Yesterday, President Bush publicly stated that he thinks Tom DeLay is innocent of all charges and the White House has defended his comments. The Democrats are upset because they think that this amounts to a form of jury tampering. Sitting presidents usually do not make statements in regards to elected officials in other branches of the government, or in criminal prosecutions in general.
But, I think this is also a tactical mistake by the president. Right or wrong, Tom DeLay has become synonymous with corruption in the US political realm. 76% of Americans as a whole believe that Tom DeLay is either guilty of a crime, or guilty of unethical behavior. In DaLay's own district, he is only polling at a 36% approval rating. With Bush suffering his own ethics crisis, the last thing he needs to do is pin himself to the man that Americans are coming to see as the symbol of all things wrong in Washington. With DeLay indicted, Libby indicted, Rove still under investigation, Abramoff indicted, two of Abramoffs associates pleading guilty, a top GOP officel guilty of election tampering, other Republicans tied to Abramoff, etc. Now was poor timing of the president to back DeLay.

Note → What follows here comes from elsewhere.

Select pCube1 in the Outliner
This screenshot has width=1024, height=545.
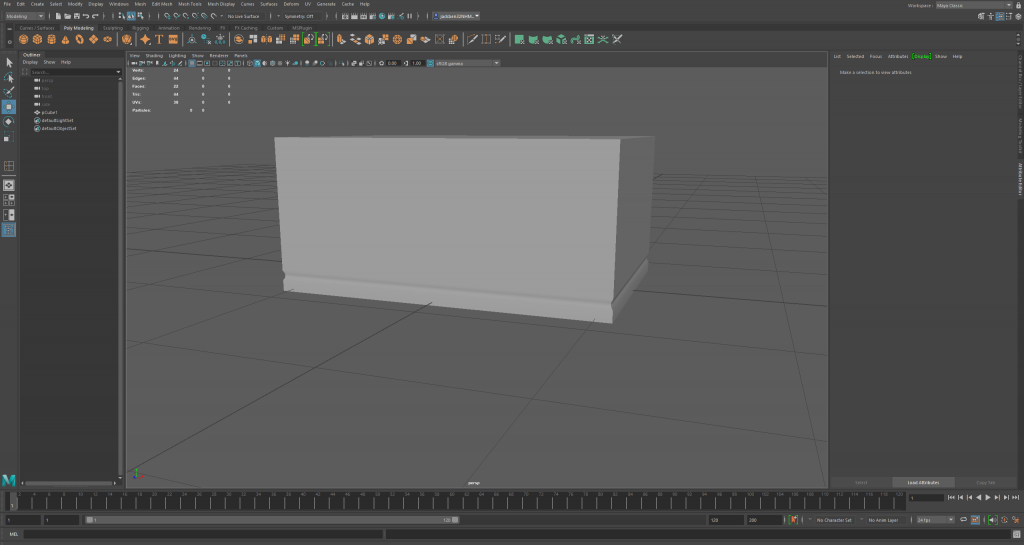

While it is true that without Tom DeLay at the helm in the House, the Republican agenda has suffered. But the Republican agenda will suffer even more if is loses the House in 2006. With Democrats mobilizing a concerted efforts to nationalize what the Republicans would like to call "local" and/or "localized" ethics issues, Bush has played into a political pitfall by nationalizing the issue for the Democrats. Bush is the national face of the Republican party, and now, he has endorsed the man who most Americans see as the most corrupt influence in DC.
The situation has gone from "Tom DeLay is one of hundreds of GOP lawmakers" to "Tom DeLay embodies the GOP." Bush failed to remember - what you say is not always what people hear. What was heard was that Bush does not care about ethics as long as his agenda is passed, or he is unable to recognized unethical behavior.
This has got to be the political gaffe of the week. Luckily for the President, Iraq elections went well and his statements won't get too much press.
Democrats Criticize Bush For Saying DeLay's Innocent
By Jonathan Weisman
Washington Post Staff Writer
Friday, December 16, 2005; Page A04
Democratic leaders sternly criticized President Bush yesterday for saying former House majority leader Tom DeLay (R-Tex.) is innocent of felonious campaign finance abuses, suggesting his comments virtually amounted to jury tampering before DeLay stands trial.
"The president of the United States said a jury does not need to assemble, that Tom DeLay is innocent," said Senate Minority Leader Harry M. Reid (D-Nev.). "To have someone of his stature, the president of the United States, prejudge a case is something I've never seen before."